由于受到研究进化关系这一目的的影响,大多数比对方法很自然地都希望能够在某种程度上建立起分子进化的模型。我们通常都假定同源序列是从某一共同祖先不断变化而来,但事实上,我们无法得知这个祖先序列到底是什么样子,除非能够从化石中获得它的DNA,我们所能够做到的只是从现存物种中,探求真相。从祖先序列以来所发生的变化包括取代、插入以及缺失。在理想情况下,同源基因或蛋白质序列在相互比较时,残基之间相互对应,从而使取代的情况很明显地表现出来。在某些位置,一个序列中拥有某些残基而另一个序列中缺少这种残基,表明这些残基是插入到前者或是从后者中丢失的。这些空位在序列比对时用连续的短线填补。如图,在序列比对中,发现了5个空位。
|------ S-S-------*|
Mouse IVGGYNCEENSVPYQVSLNS-----GYHFCGGSLINEQWVVSAGHCYK-------SRIQV
Crayfish IVGGTDAVLGEFPYQLSFQETFLGFSFHFCGASIYNENYAITAGHCVYGDDYENPSGLQI
*
Mouse RLGEHNIEVLEGNEQFINAAKIIRHPQYDRKTLNNDIMLIKLSSRAVINARVSTISLPTA
Crayfish VAGELDMSVNEGSEQTITVSKIILHENFDYDLLDNDISLLKLSGSLTFNNNVAPIALPAQ
|---- S-S--------|
Mouse PPATGTKCLISGWGNTASSGADYPDELQCLDAPVLSQAKCEASYPG-KITSNMFCVGFLE
Crayfish GHTATGNVIVTGWG-TTSEGGNTPDVLQKVTVPLVSDAECRDDYGADEIFDSMICAGVPE
◇ *|-------------S-S------------------|
Mouse GGKDSCQGDSGGPVVCNG----QLQGVVSWGDGCAQKNKPGVYTKVYNYVKWIKNTIAAN
Crayfish GGKDSCQGDSGGPLAASDTGSTYLAGIVSWGYGCARPGYPGVYTEVSYHVDWIKANAV--
保守位点通常在功能上极为重要。对老鼠的胰蛋白酶(Swiss-Prot P07146)和小龙虾的胰蛋白酶(Swiss-Prot P00765)作比对,相同的残基用下标线标出,在比对上方标出的是三个二硫键(-S-S),这些二硫键中的半胱氨酸残基极为保守,打星号的残基的侧链参与电荷传递系统,打菱形符号的活性位点的残基负责底物的特异性。
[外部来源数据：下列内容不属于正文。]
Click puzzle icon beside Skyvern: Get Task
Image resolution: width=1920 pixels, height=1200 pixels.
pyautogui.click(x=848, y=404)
在残基-残基比对中,很明显,某些位置的氨基酸残基相对于其它位置的残基具有较高的保守性,这个信息揭示了某些残基对于一个蛋白质的结构和功能是极为重要的。如图7.1所示,处于活性位点的残基都是极为保守的,比如形成二硫键的半胱氨酸,参与电子传递的氨基酸残基以及决定底物特异性的氨基酸残基。这些保守的残基对于保持蛋白的结构与功能非常重要,另一方面,由于历史原因,某些保守位置对蛋白功能并无太大的重要性。当我们处理非常相近的物种时必须十分小心,因为相似性在某些情况下更多地是历史的反映而不是功能的反映,比如,mouse和rat的某些序列具有高度的相似性,可能仅仅是因为没有足够的时间进行分化而已。尽管如此,系列比对仍然是从已知获得未知的一个十分有用的方法,比如通过比较一个新的蛋白同其它已经经过深入研究的蛋白,可以推断这个未知蛋白的结构与功能的某些性质。必须指出的是,不能够仅仅是通过比较分析这一判据来断定结论是否正确,结论还必须经过实验验证。
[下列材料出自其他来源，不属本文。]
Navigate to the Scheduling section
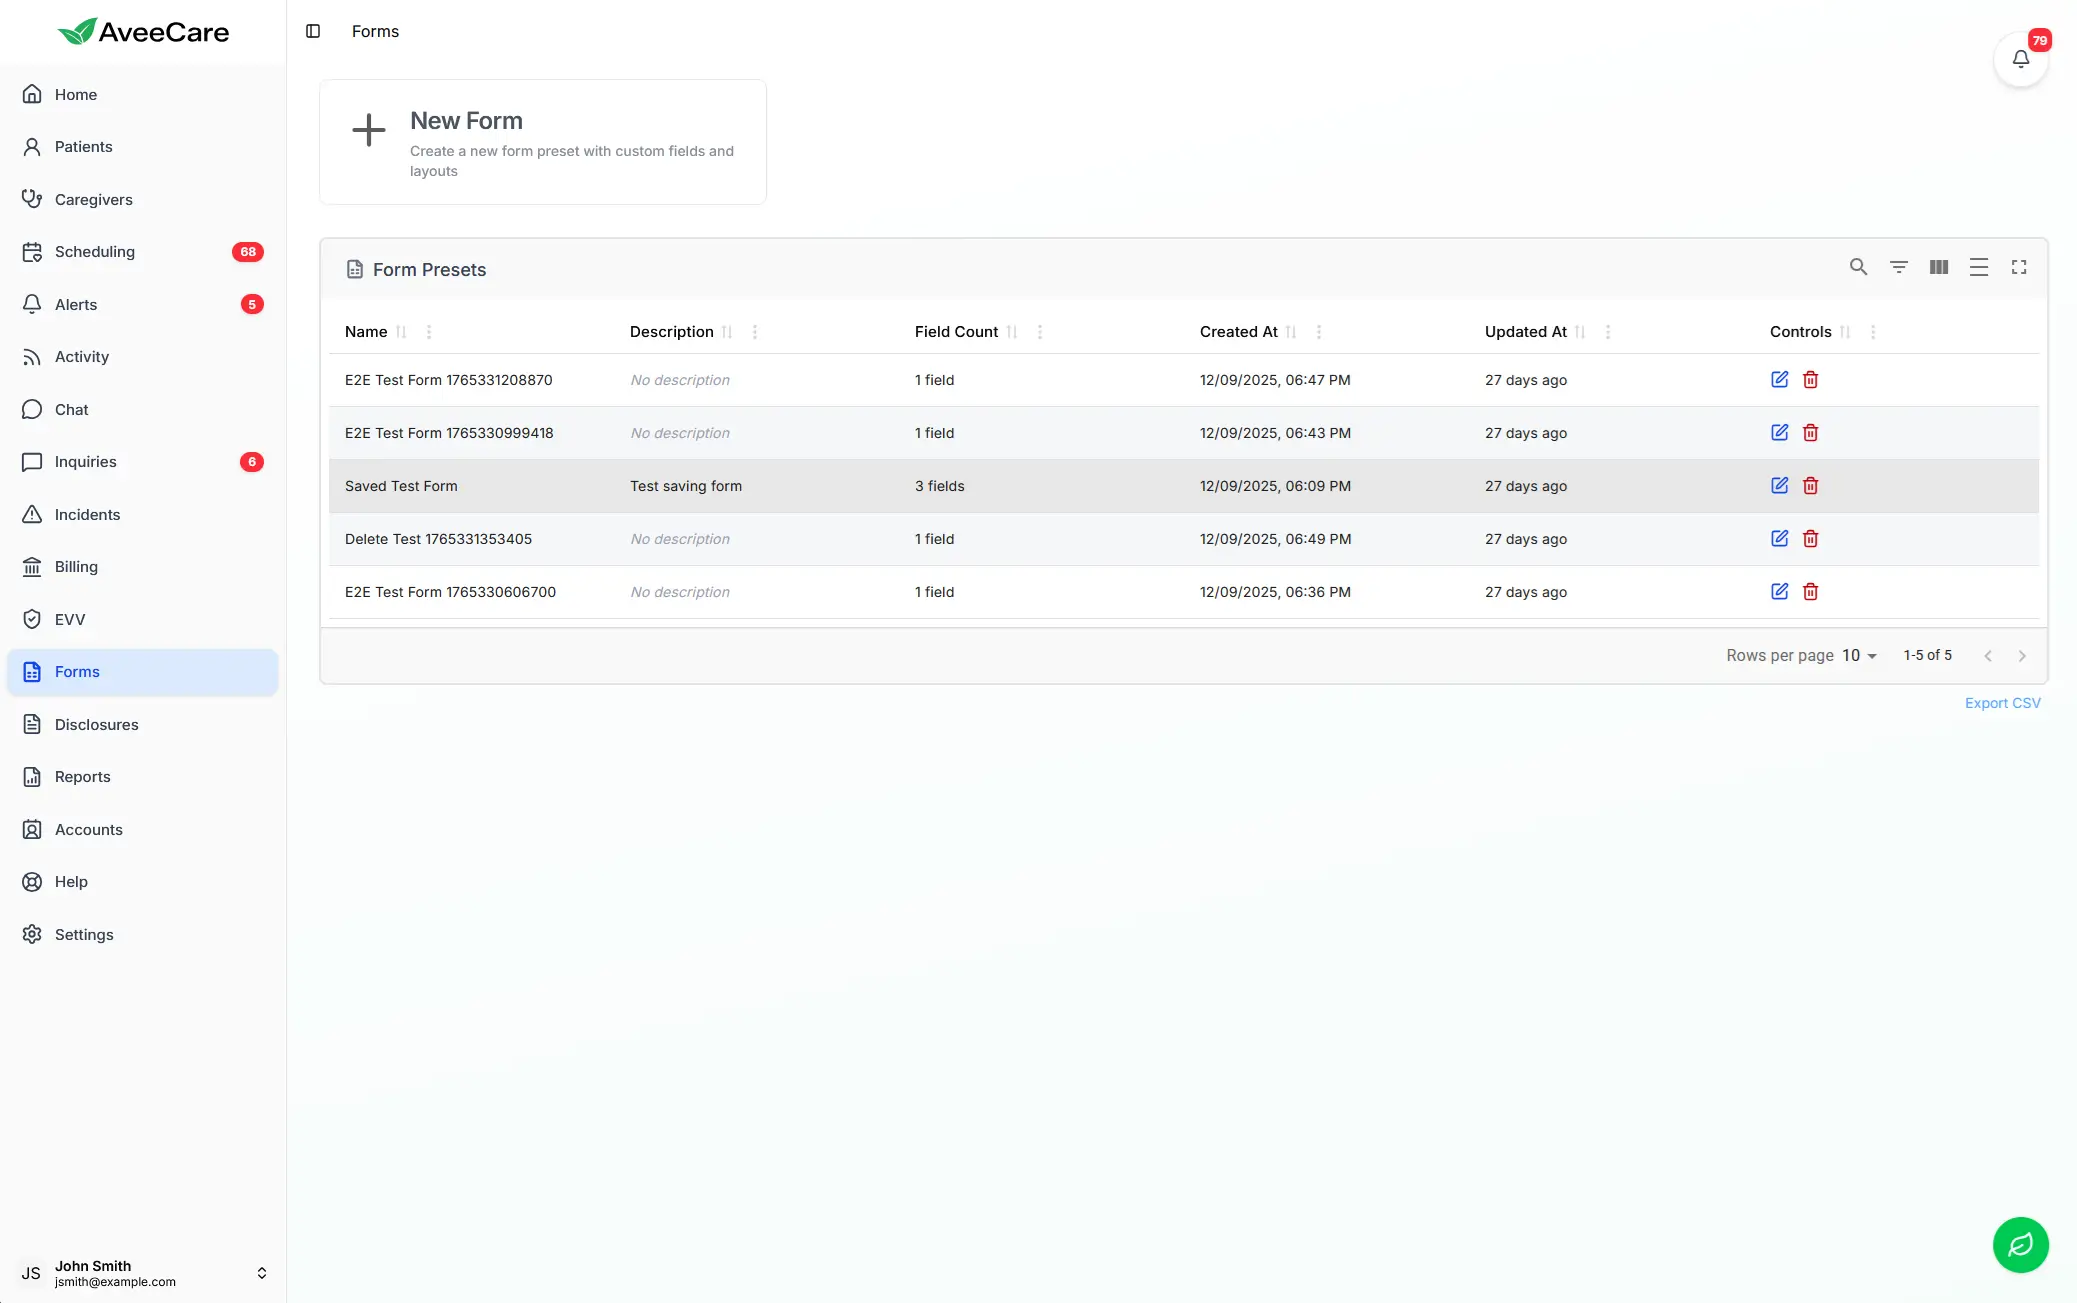[95, 251]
当我们发现两个基因或蛋白质具有惊人的相似性时,我们会认为他们之间具有一段共同的进化历程,从而我们判断他们会具有相似的生物学功能,但是,这个推断在成为结论之前必须经过实验的验证。例如,ζ-晶状物是脊椎动物眼睛里晶状体基质的组成部分,根据序列相似性的基础,它在E.coli中的同源物是代谢酶苯醌氧化还原酶,不管二者的共同祖先如何,它们的功能在进化中已经改变了(Gonzalez et al.,1994)。这就好象火车变成了铁路餐车,虽然对二者的外部结构的观察揭示了它们结构的历史,但是仅仅根据这一信息往往会得出有关其功能的错误结论。当一个基因适应了一个新的功能时,保守位置通常也会发生一些形式上的变化,比如,当蛋白具有催化功能时,活性为点的残基相当保守,而当蛋白功能改变时,这些残基将会发生漂移。
Human-ZCr MATGQKLMRAVRVFEFGGPEVLKLRSDIAVPIPKDHQVLIKVHACGVNPVETYIRSGTYS
Ecoli-QOR ------MATRIEFHKHGGPEVLQA-VEFTPADPAENEIQVENKAIGINFIDTYIRSGLYP
. . ******. . . * …. . . * *.* ..****** *
Human-ZCr RKPLLPYTPGSDVAGVIEAVGDNASAFKKGDRVFTSSTISGGYAEYALAADHTVYKLPEK
Ecoli-QOR -PPSLPSGLGTEAAGIVSKVGSGVKHIKAGDRVVYAQSALGAYSSVHNIIADKAAILPAA
* ** *.. **.. ** . * **** . . * *. **
Human-ZCr LDFKQGAAIGIPYFTAYRALIHSACVKAGESVLVHGASGGVGLAACQIARAYGLKILGTA
Ecoli-QOR ISFEQAAASFLKGLTVYYLLRKTYEIKPDEQFLFHAAAGGVGLIACQWAKALGAKLIGTV
. * * ** . * * * .. .* * * * *.***** *** *.* * *..**
Human-ZCr GTEEGQKIVLQNGAHEVFNHREVNYIDKIKKYVGEKGIDIIIEMLANVNLSKDLSLLSHG
Ecoli-QOR GTAQKAQSALKAGAWQVINYREEDLVERLKEITGGKKVRVVYDSVGRDTWERSLDCLQRR
** . . *. ** .* * ** …. * * * . .. . . . . * * .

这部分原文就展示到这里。